The health service: writing to the blind and shouting at the deaf

The waiting lists for the relevant specialists lengthen and treatment is not given.

Patients with hearing difficulties misunderstand doctors’ advice and instructions and take the wrong dosage of drugs.

People with learning disabilities return from medical appointments more confused about what ails them than before they went in.

This is the stuff of madness, and yet it is still happening in Northern Ireland despite a campaign that has been going on for decades and well-crafted guidance notes issued by health authorities, the latest of which was launched in June of this year.

And it is an issue that in microcosm perfectly illustrates why it is so difficult to reform a vast behemoth like the health service, despite the good will of its managers.

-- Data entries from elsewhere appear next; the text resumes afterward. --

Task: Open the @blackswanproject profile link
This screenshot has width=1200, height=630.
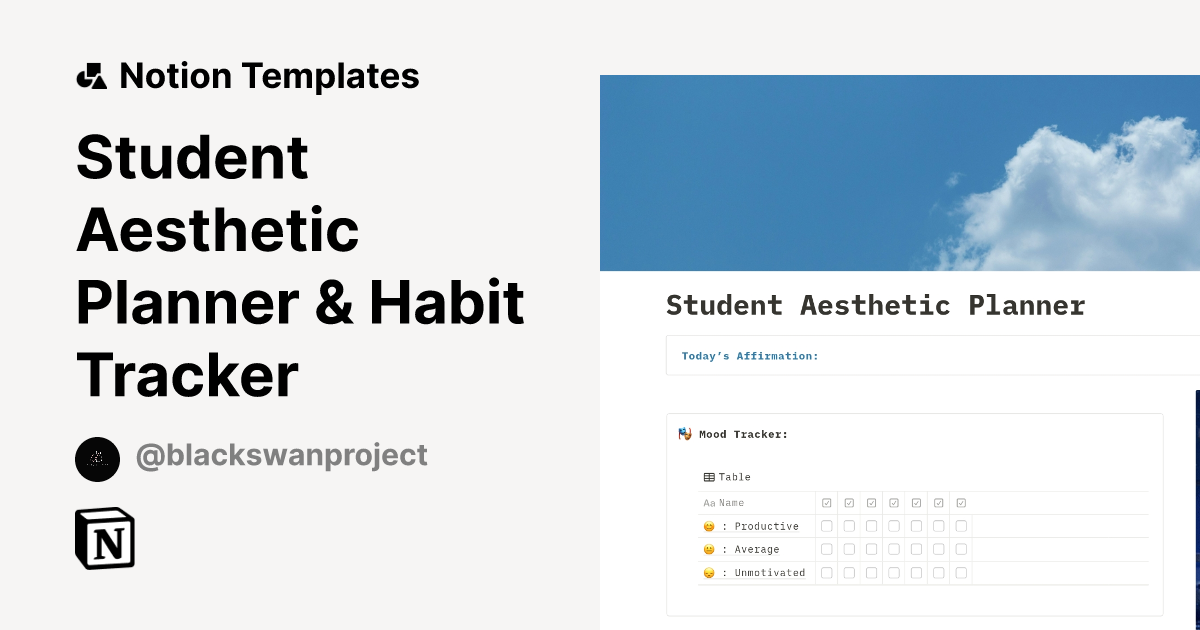Action: coord(281,455)
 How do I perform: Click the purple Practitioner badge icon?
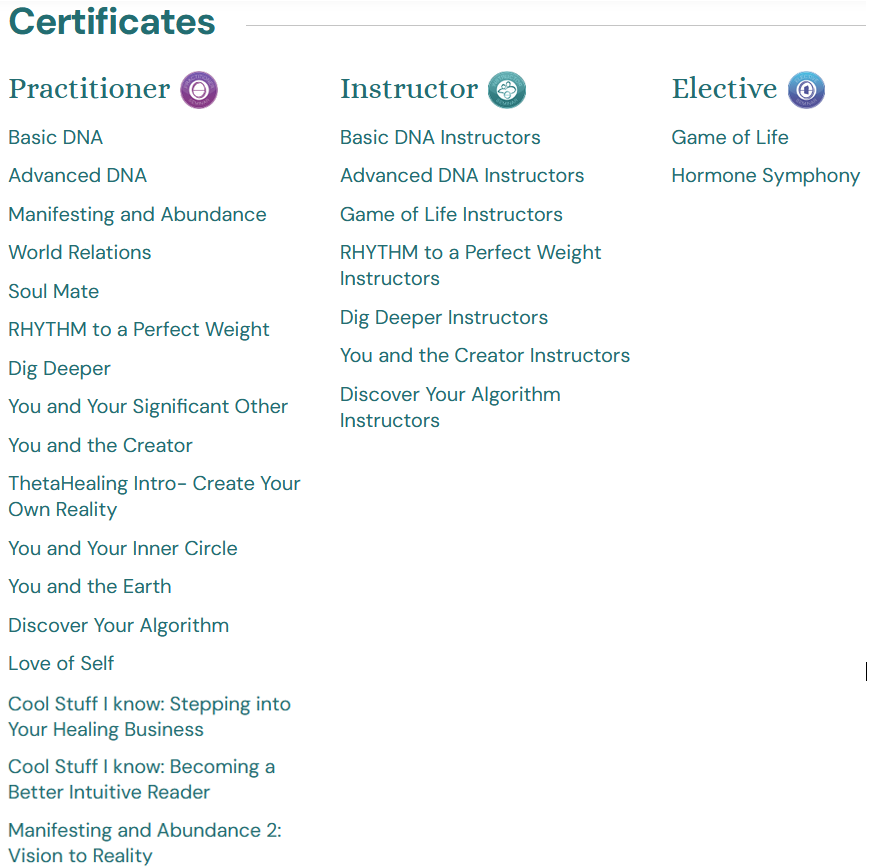[x=199, y=90]
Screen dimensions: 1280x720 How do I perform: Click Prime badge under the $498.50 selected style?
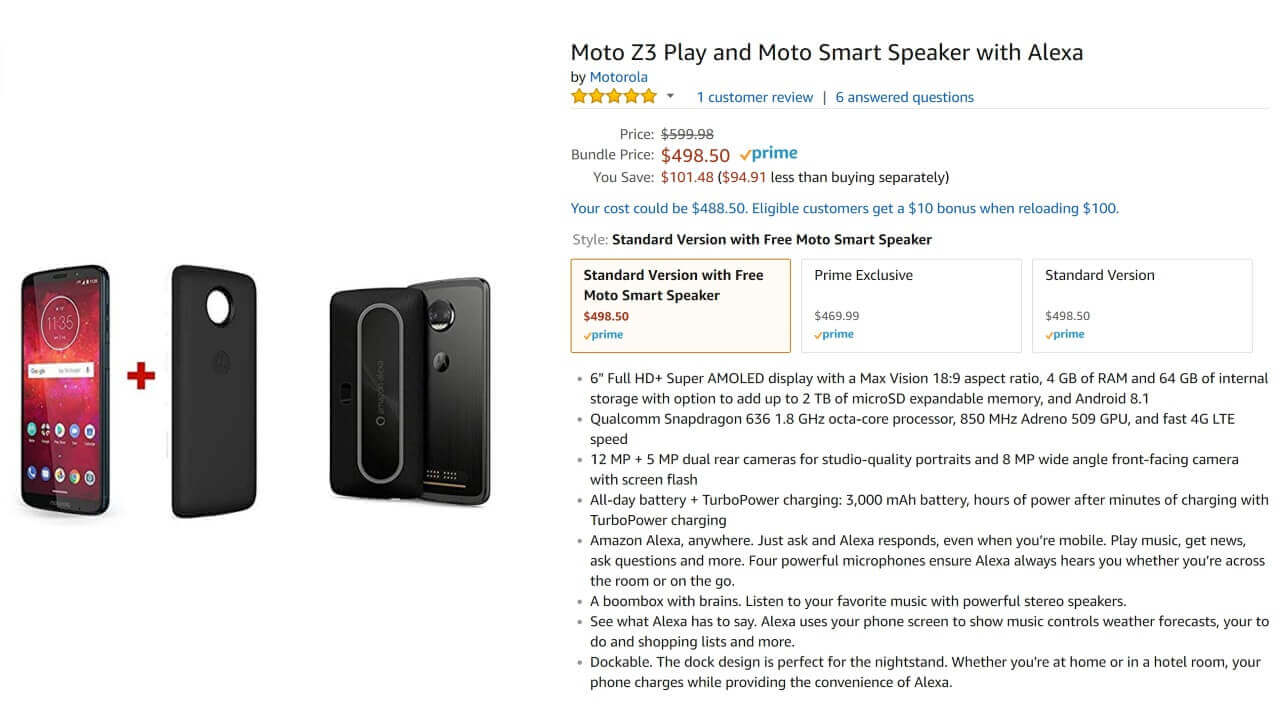[x=603, y=335]
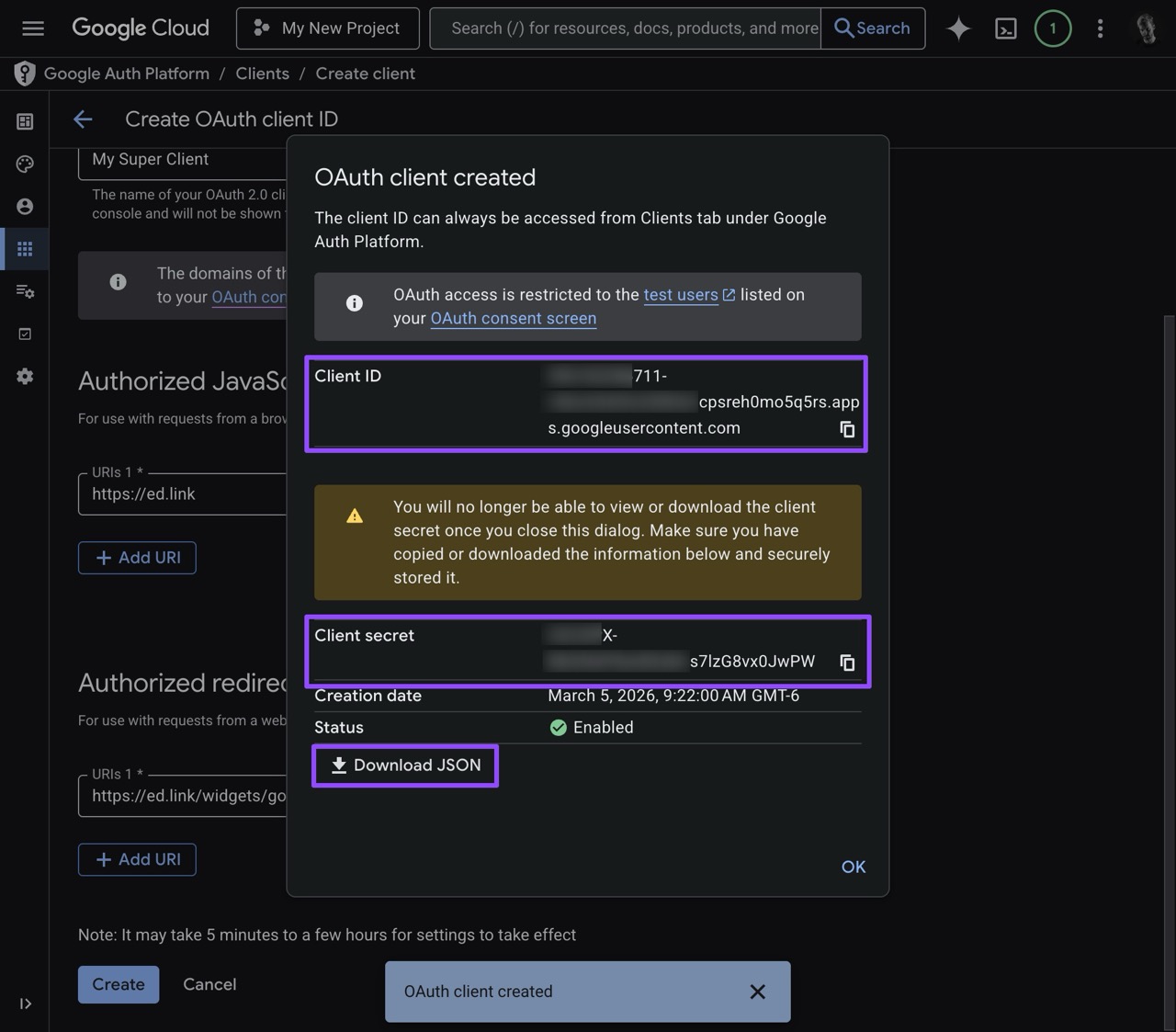
Task: Open Settings via the gear icon
Action: [24, 376]
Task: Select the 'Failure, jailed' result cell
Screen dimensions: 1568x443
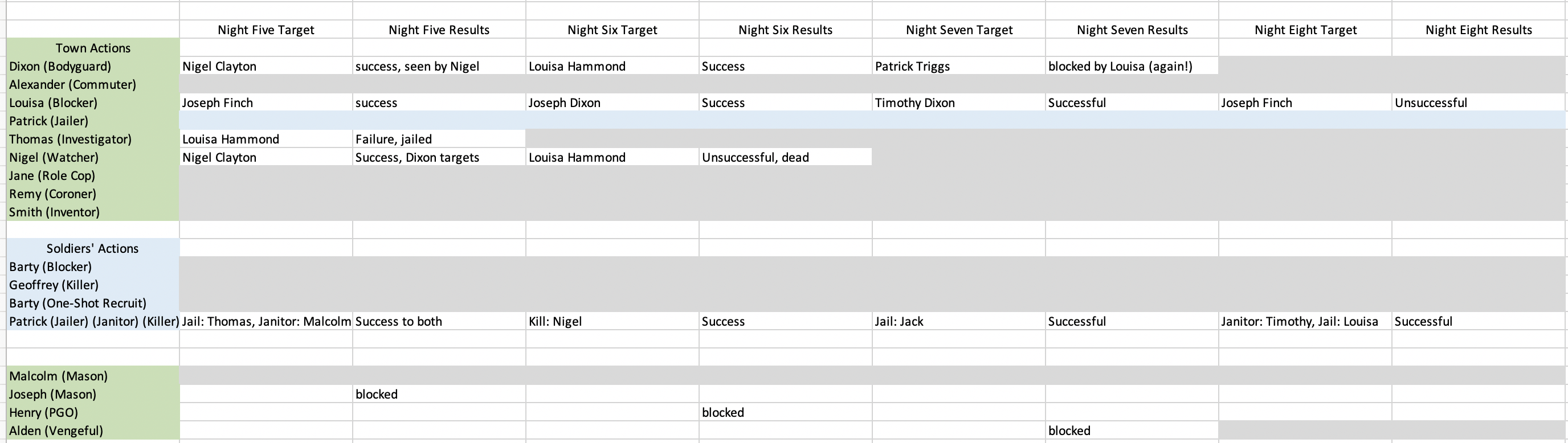Action: (x=393, y=140)
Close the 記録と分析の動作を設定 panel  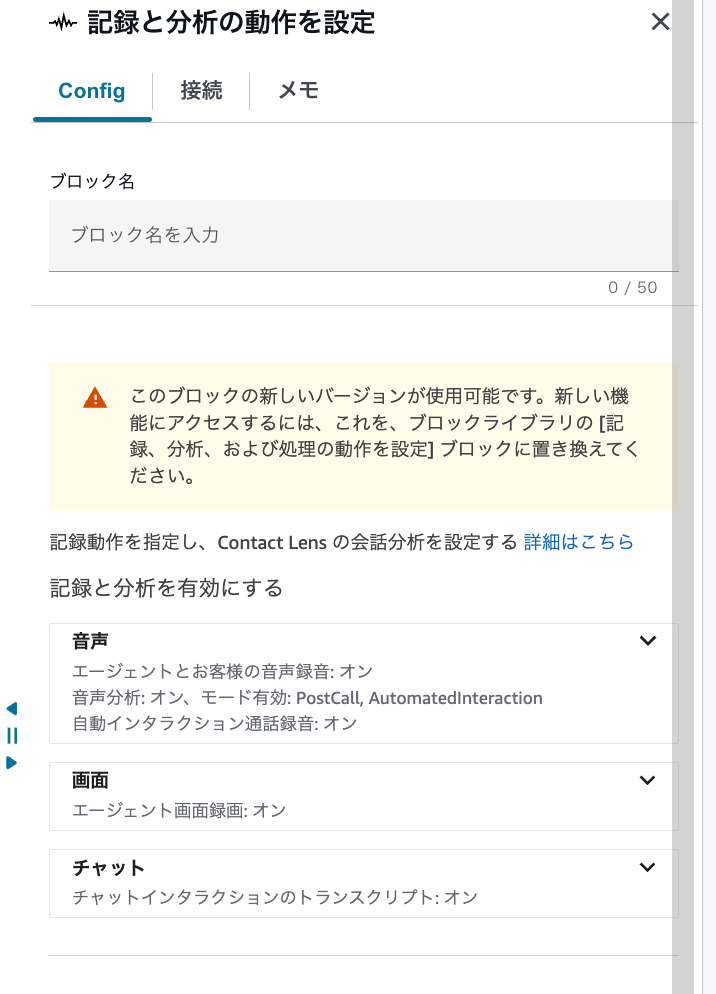[x=660, y=22]
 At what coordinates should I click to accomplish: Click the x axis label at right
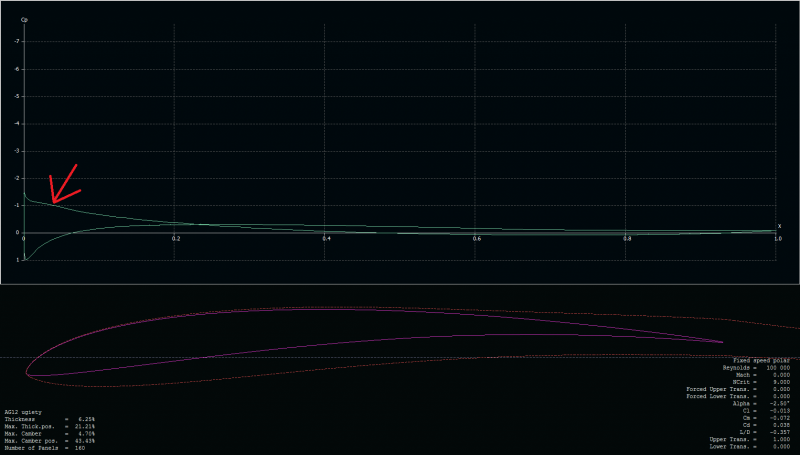point(779,226)
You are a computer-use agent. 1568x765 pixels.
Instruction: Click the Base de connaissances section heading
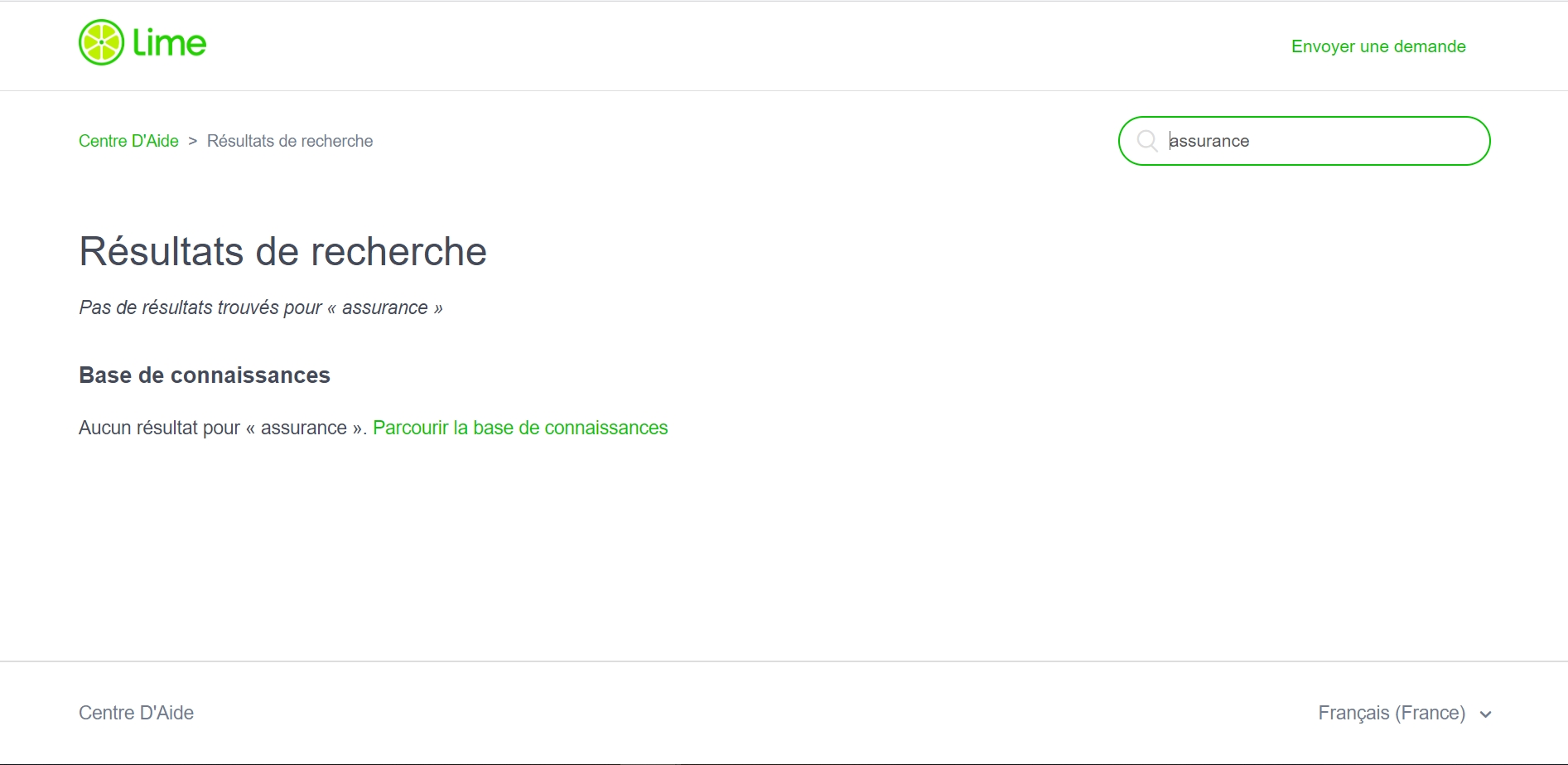(x=205, y=375)
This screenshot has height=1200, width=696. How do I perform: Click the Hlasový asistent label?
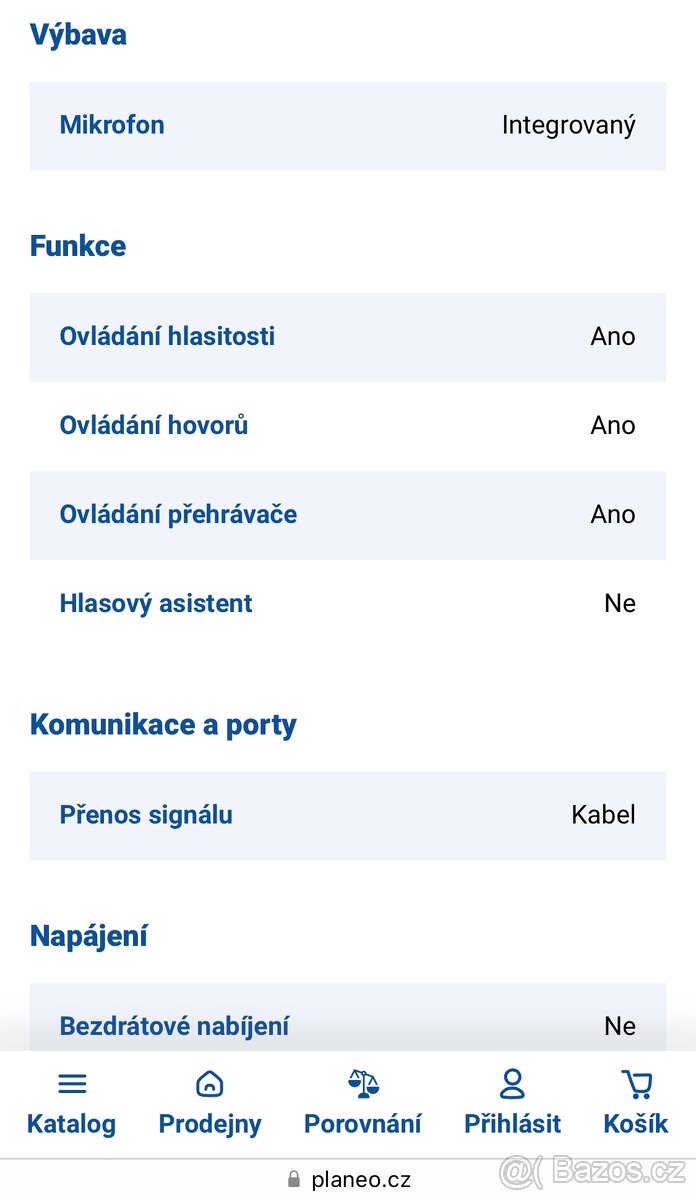click(156, 604)
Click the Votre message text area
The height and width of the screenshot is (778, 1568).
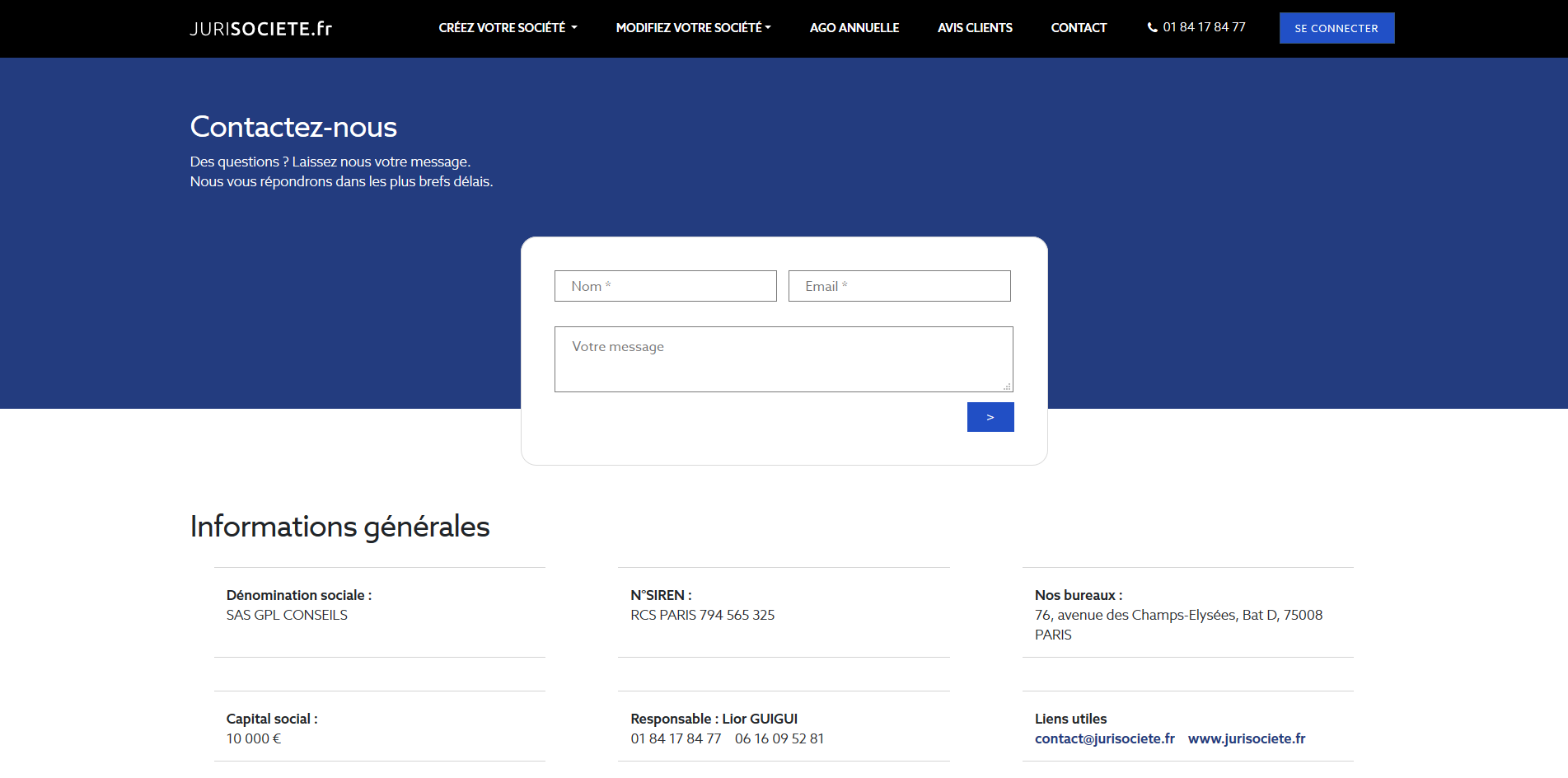[x=783, y=359]
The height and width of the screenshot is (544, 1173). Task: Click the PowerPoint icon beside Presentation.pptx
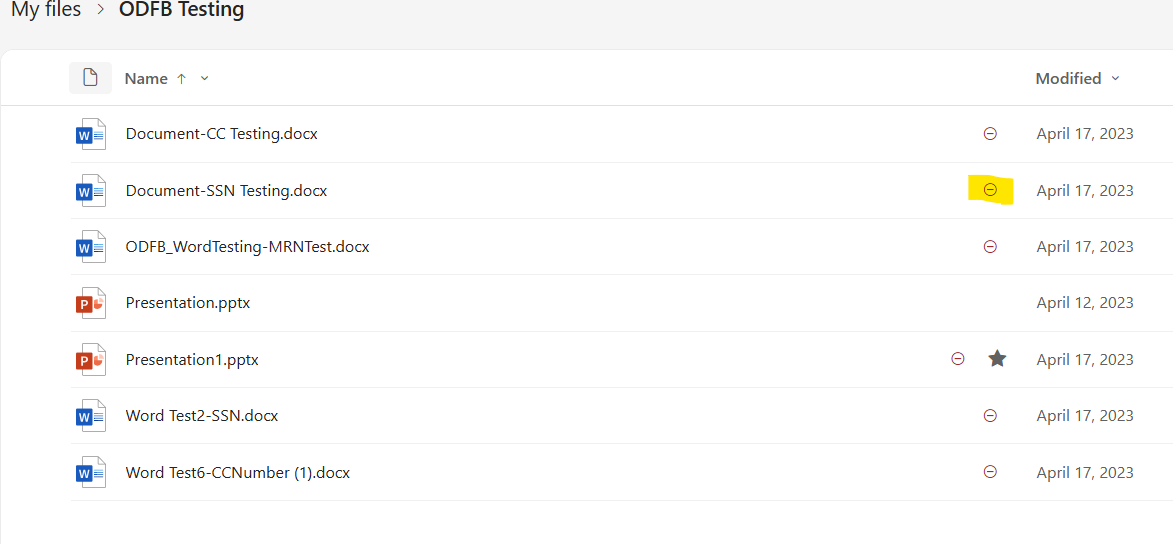(x=91, y=303)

Delivering information to patients in a form that they understand is not just a fine aspiration for the health service: it is a legal duty, covered not just by Section 75 of the Northern Ireland Act 1998 but also by the Disability Discrimination Act 1995.

And the consequences can be fatal. The  final report of the Confidential Inquiry into premature deaths of people with learning disabilities published in March 2013 found that, “The lack of reasonable adjustments to facilitate healthcare of people with learning disabilities, particularly attendance at clinic appointments and investigations, was a contributory factor in a number of deaths. GP referrals commonly did not mention learning disabilities, and hospital flagging systems to identify people with learning disabilities who needed reasonable adjustments were limited.”

An English report in 2013 published by Action on Hearing Loss showed that 28% of people with hearing loss had left their GP unclear about a diagnosis and 19% unclear about medication. Amazingly 14% had missed their appointment altogether because they had not heard their name called out in the waiting room.

In Northern Ireland the RNIB reports that 72% of blind or partially sighted people are unable to read personal health materials sent them by health professionals and 22% had, as a result of this missed appointments.

Meanwhile the same RNIB survey shows that too many health professionals wrongly assume that people with sight conditions prefer information to be conveyed to them by relatives or carers. There are also questions over the extent of training given on providing accessible information and a generalised ignorance about the existence of accessible information policies (the research was carried out in 2009 and recent guidelines may have changed levels of awareness) .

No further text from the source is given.